Your objective: Identify every line in the items below that contains the string "target", treating uppercase and lowercase letters as different, and copy each such line in full.

Input material:
------
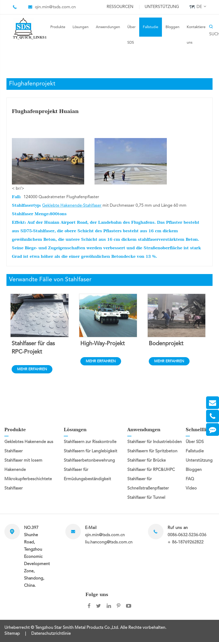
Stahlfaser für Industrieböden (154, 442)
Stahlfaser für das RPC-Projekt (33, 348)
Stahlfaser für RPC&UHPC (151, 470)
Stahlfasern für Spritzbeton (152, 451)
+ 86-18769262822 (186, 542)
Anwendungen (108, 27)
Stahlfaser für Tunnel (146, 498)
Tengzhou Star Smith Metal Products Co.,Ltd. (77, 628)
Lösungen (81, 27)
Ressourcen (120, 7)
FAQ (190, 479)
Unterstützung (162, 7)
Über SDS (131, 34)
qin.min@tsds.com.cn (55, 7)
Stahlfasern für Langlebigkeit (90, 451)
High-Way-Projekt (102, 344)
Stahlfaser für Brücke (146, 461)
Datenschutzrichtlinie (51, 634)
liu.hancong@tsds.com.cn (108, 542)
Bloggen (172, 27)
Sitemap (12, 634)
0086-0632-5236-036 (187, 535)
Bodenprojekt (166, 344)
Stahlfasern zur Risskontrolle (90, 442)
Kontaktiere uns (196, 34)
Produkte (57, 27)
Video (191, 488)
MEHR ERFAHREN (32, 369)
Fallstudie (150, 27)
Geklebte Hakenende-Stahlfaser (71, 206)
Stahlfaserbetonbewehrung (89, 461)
------
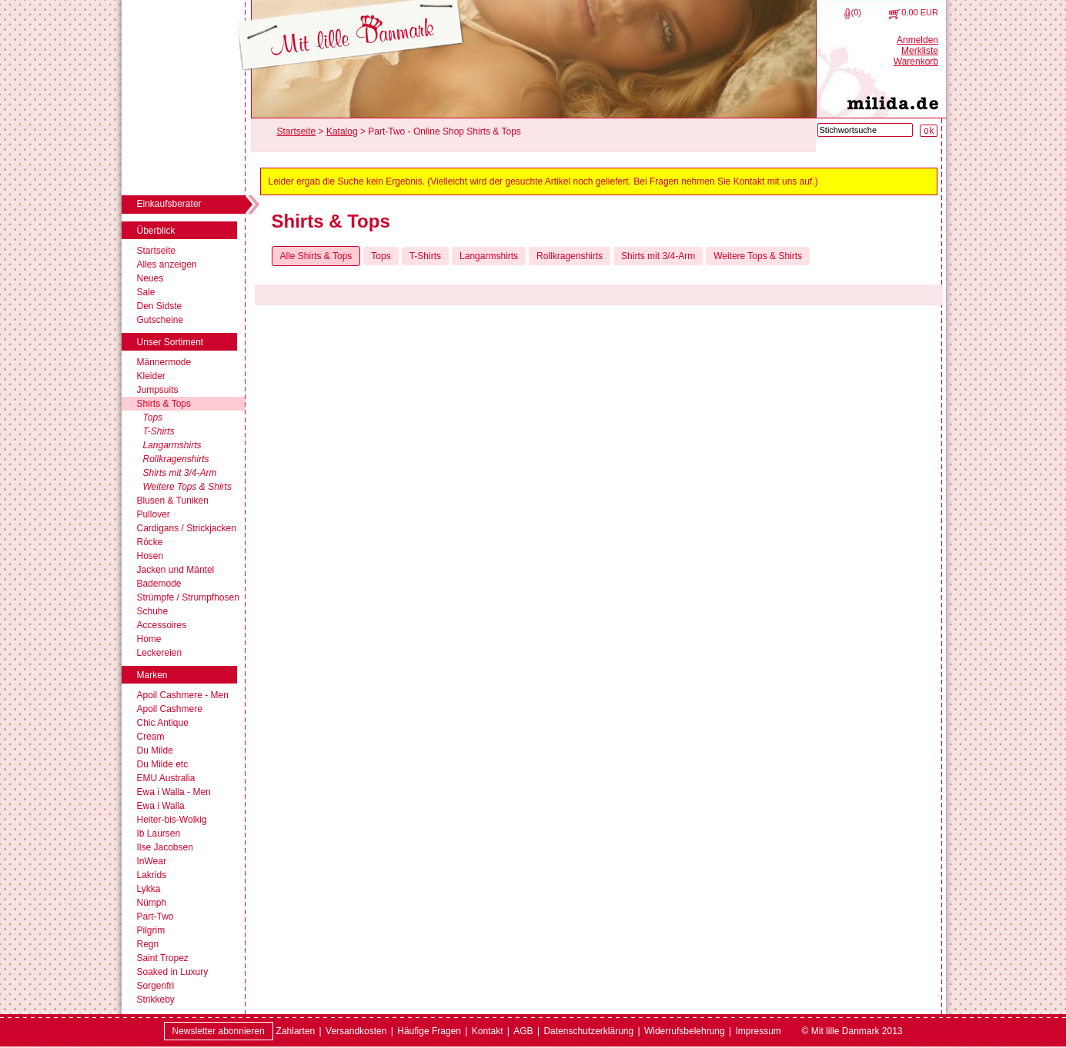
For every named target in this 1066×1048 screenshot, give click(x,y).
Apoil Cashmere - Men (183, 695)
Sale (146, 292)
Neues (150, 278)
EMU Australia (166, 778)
------
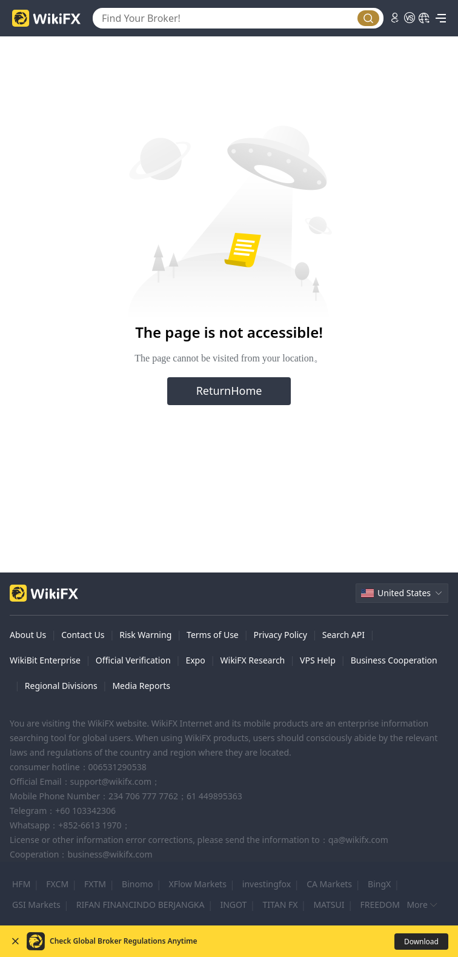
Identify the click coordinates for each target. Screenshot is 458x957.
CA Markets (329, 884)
------
Correct output:
For every named target in this 1066×1048 screenshot, give click(x,y).
Identify the click coordinates for each target. Screenshot is 458x957.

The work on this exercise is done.